### Text section
>>>
Oddly enough, the story of this bizarre and influential figure winds up being a little tedious in Bosworth's telling. Dwelling too long on the trivia of party politics and government administration, first-time biographer Bosworth seems to lose touch with the human aspect of the life as Mussolini's power waxes spectacularly and then quickly drains away. Particularly off-putting is the degree to which Bosworth assumes knowledge of 20th century European history and politics. Quick: What was the Beer Hall Putsch? The Ribbentrop-Molotov pact? What was campanilism? Who was Marshal Lyautey and why should we care? Bosworth expects you to know.
He also employs a sadistically eccentric vocabulary. It's one thing to remind readers how dim they are by using 75-million-lira words, but Prof. Bosworth keeps rapping us with his ruler by using each of the following, among other Latinate clunkers, repeatedly: lucubration, condign, irredentist, rumbustious, rusticate, pullulate. In the post-Doris Kearns Goodwin future, every history book will have too many notes, but Bosworth's decision to enter nearly 3,000 endnotes for 433 pages of text ensures that all but the most dexterous and patient of readers are going to miss out on juicy rumors and entertaining tidbits (including the speculation that the ever sickly Mussolini suffered from hepatitis C) buried there like 8-point-font needles in a textual haystack. Together with chronic stylistic intonation problems and grammatical wrong notes, these missteps suggest that our overcaffeinated intern who wrote the press release -- probably in a series of all-nighters pulled in order to catch the tail end of the recent Hitler publishing boomlet -- also edited the book.
<<<
### Provided data
>>>
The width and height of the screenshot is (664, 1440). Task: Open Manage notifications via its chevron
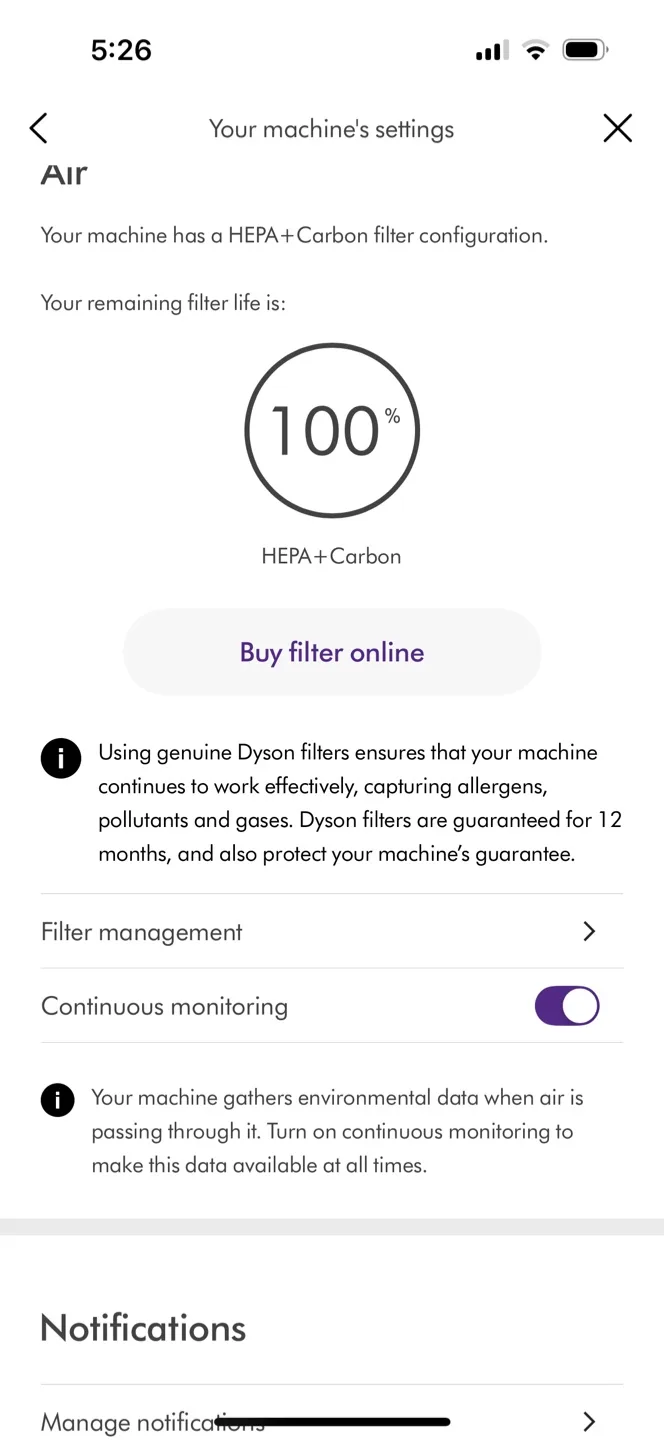[590, 1421]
<<<
Echo the part of the Mussolini biography review that opens with the words containing "Oddly enough, the" and closes with "you to know.". The lines aren't needed for what comes next.

Oddly enough, the story of this bizarre and influential figure winds up being a little tedious in Bosworth's telling. Dwelling too long on the trivia of party politics and government administration, first-time biographer Bosworth seems to lose touch with the human aspect of the life as Mussolini's power waxes spectacularly and then quickly drains away. Particularly off-putting is the degree to which Bosworth assumes knowledge of 20th century European history and politics. Quick: What was the Beer Hall Putsch? The Ribbentrop-Molotov pact? What was campanilism? Who was Marshal Lyautey and why should we care? Bosworth expects you to know.